3. Give students time

If we look closely at what we do during language arts classes, how much time is spent actively engaged in reading?  Much of what we do is focused on building background knowledge or doing extension activities that have little to do with growing as a reader.  It is easier said than done, but we don’t need a research article to know that the more time kids spend reading, the better they will become at it. Our actions speak louder than our words.  If we don’t devote any time to it, we can’t say it is a priority.

Controlling readers/Short term results:

1. Book logs

If we require nightly reading and hold students accountable via a parent signature, kids will read right?  Maybe.  Does it inspire kids to read?  I doubt it.  Is is a reliable indicator of whether students are reading?  I doubt that too.  It is most likely a gauge of who can get their parents to sign something and bring it back to school.

2. Accelerated Reader (A.R.)

Although the main supposed benefit is ease of use and convenience for teachers, I would argue that A.R. is also not a good indicator of what students are reading or their comprehension.  Have you looked over a kid’s shoulder lately when the take one of those tests?  I have.  It will ask kids for inconsequential details of a story that a good reader would filter out.  In addition, it restricts kids’ reading choices to those books that have tests or are at their specific level while putting kids’ focus on accumulating points rather than enjoying reading.  It also funnels precious funds away from getting good reading materials to another company more interested in making a profit than benefiting kids.

» GIVEN TASK A
Copy the listing below, changing every "Task" to "Step" and leaving everything else as is. Don't include the pictures.

» RECORDED INFORMATION
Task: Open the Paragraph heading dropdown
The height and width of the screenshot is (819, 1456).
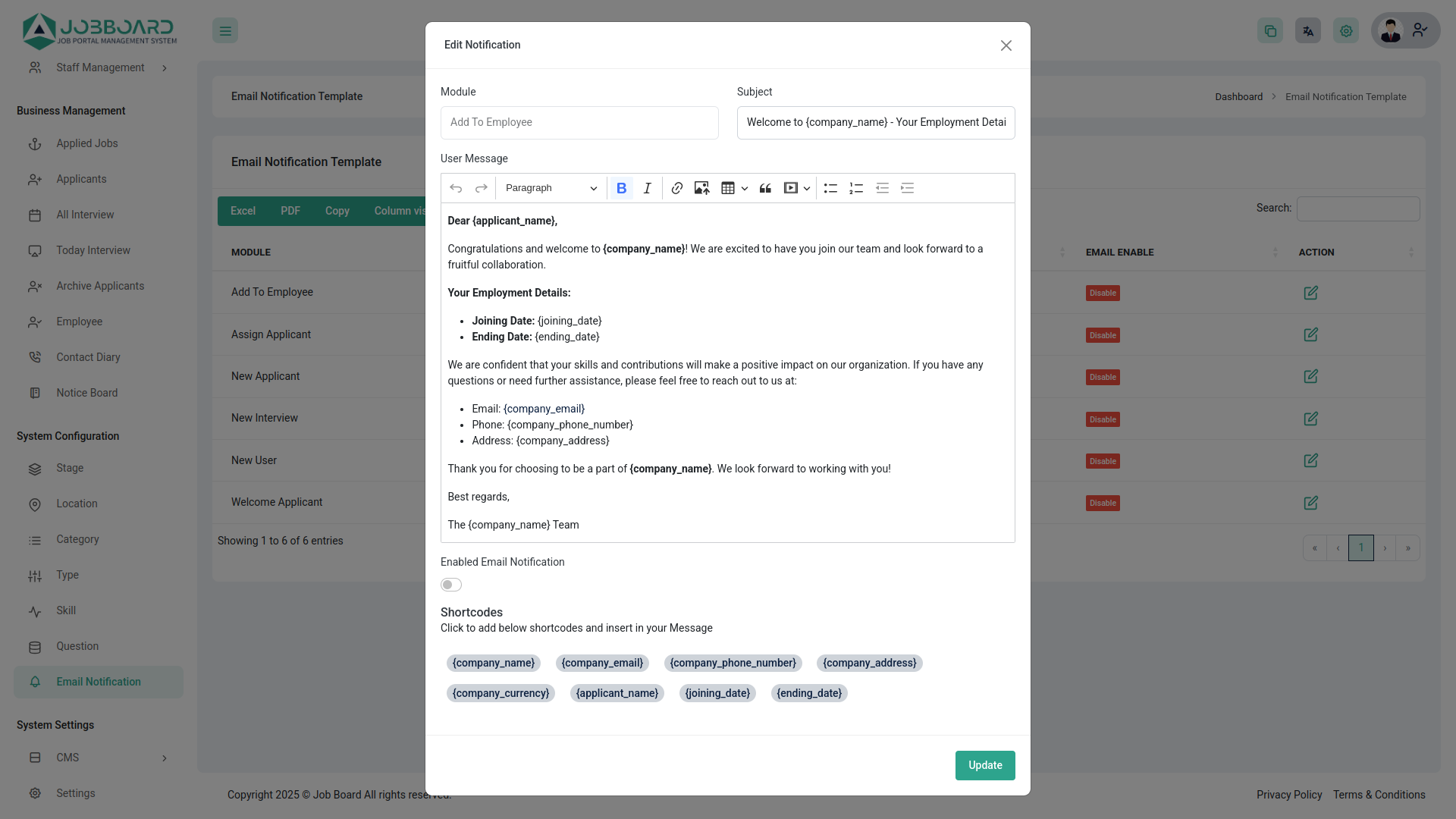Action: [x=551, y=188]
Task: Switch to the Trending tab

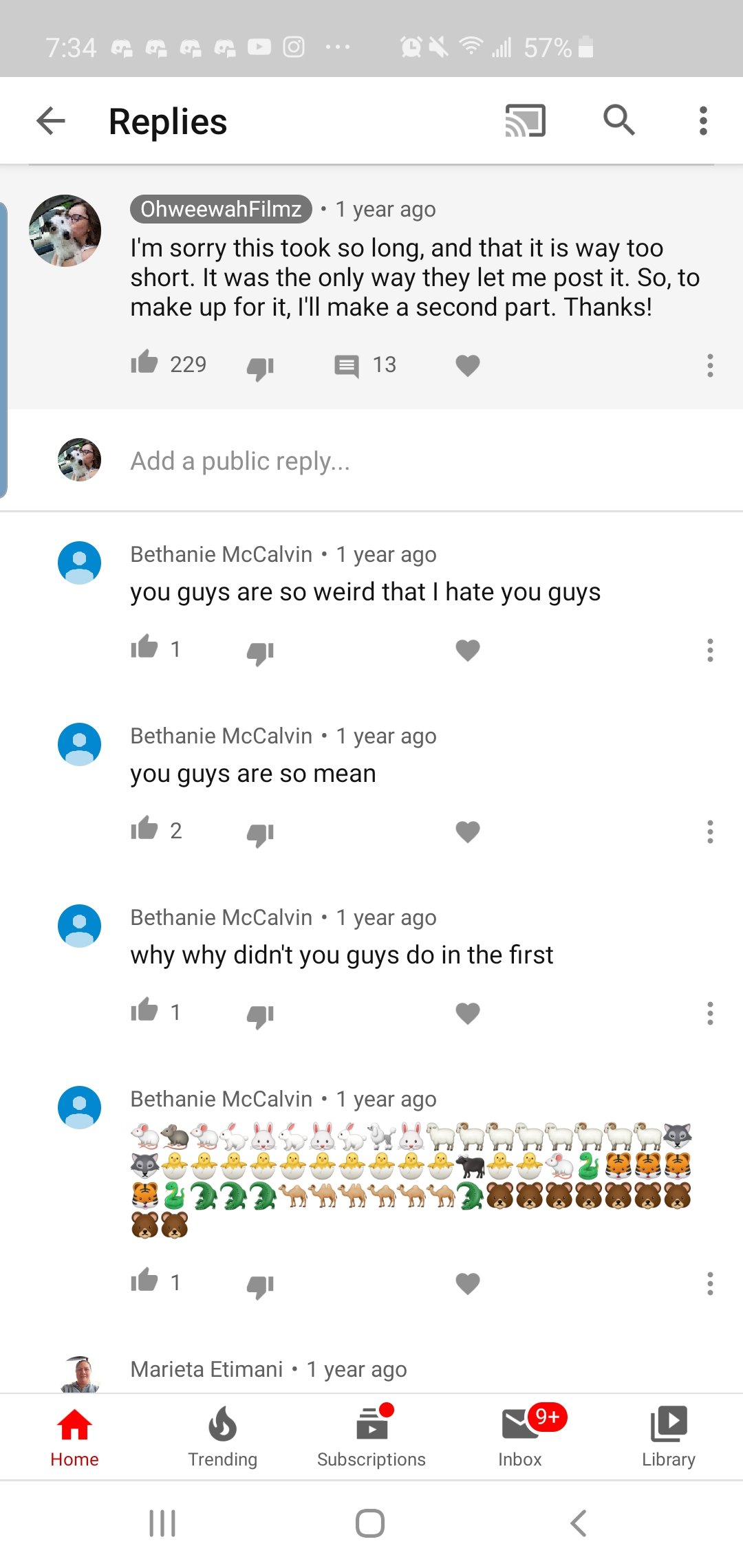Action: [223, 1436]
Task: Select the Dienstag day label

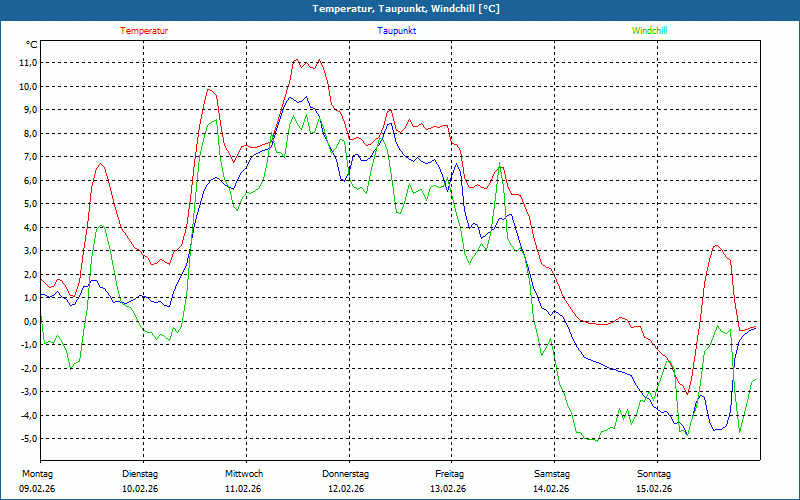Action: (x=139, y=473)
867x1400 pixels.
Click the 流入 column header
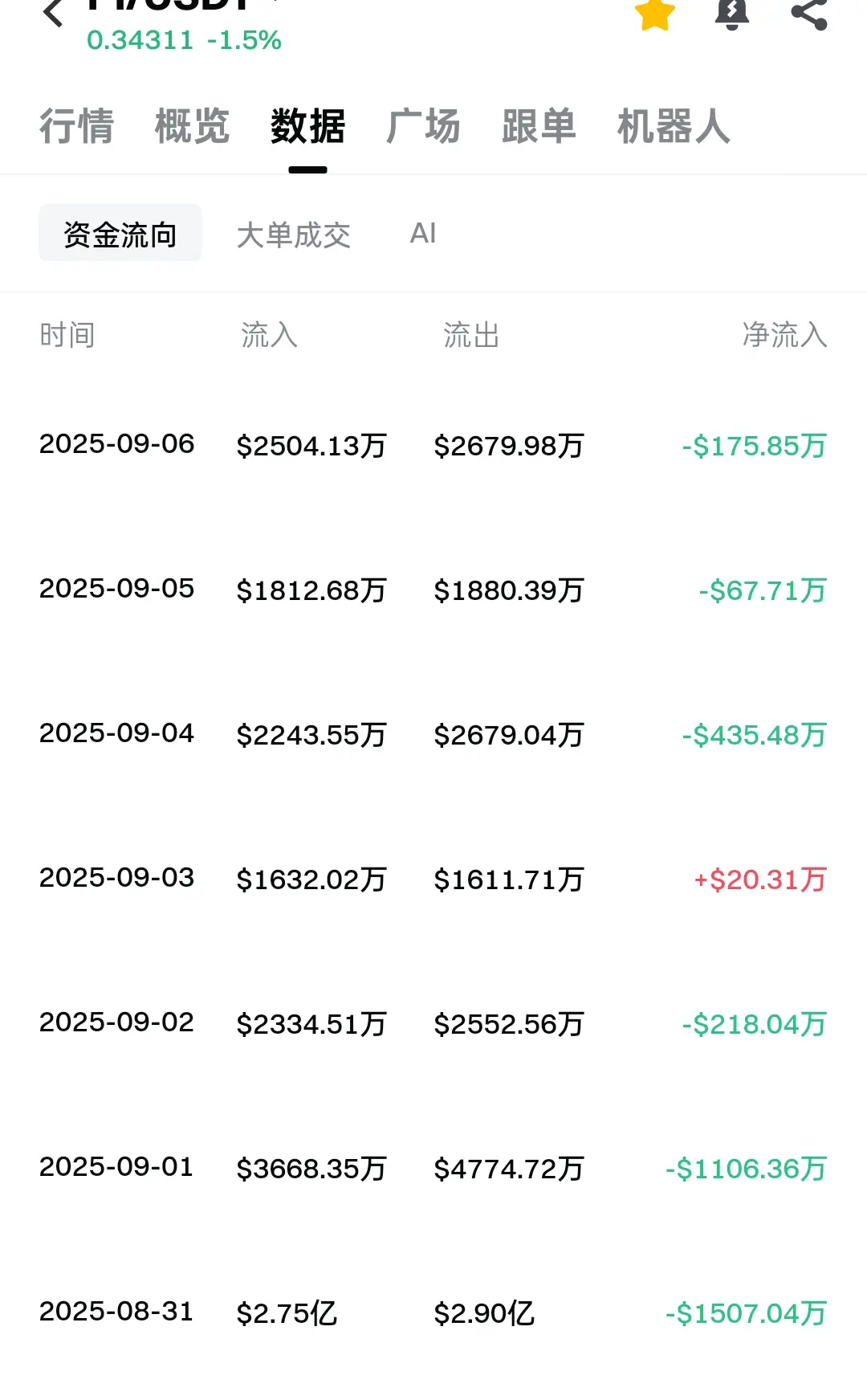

» GIVEN TASK B
In the text on teaching reading, what does Accelerated Reader limit kids' reading choices to?

» FULL ANSWER A
Step: Open the Paragraph heading dropdown
The height and width of the screenshot is (819, 1456).
Action: [x=551, y=188]
Step: Switch to the Trending tab

Action: [223, 1436]
Step: Select the Dienstag day label

Action: (x=139, y=473)
867x1400 pixels.
Click the 流入 column header

» FULL ANSWER B
Books that have tests or are at their specific level.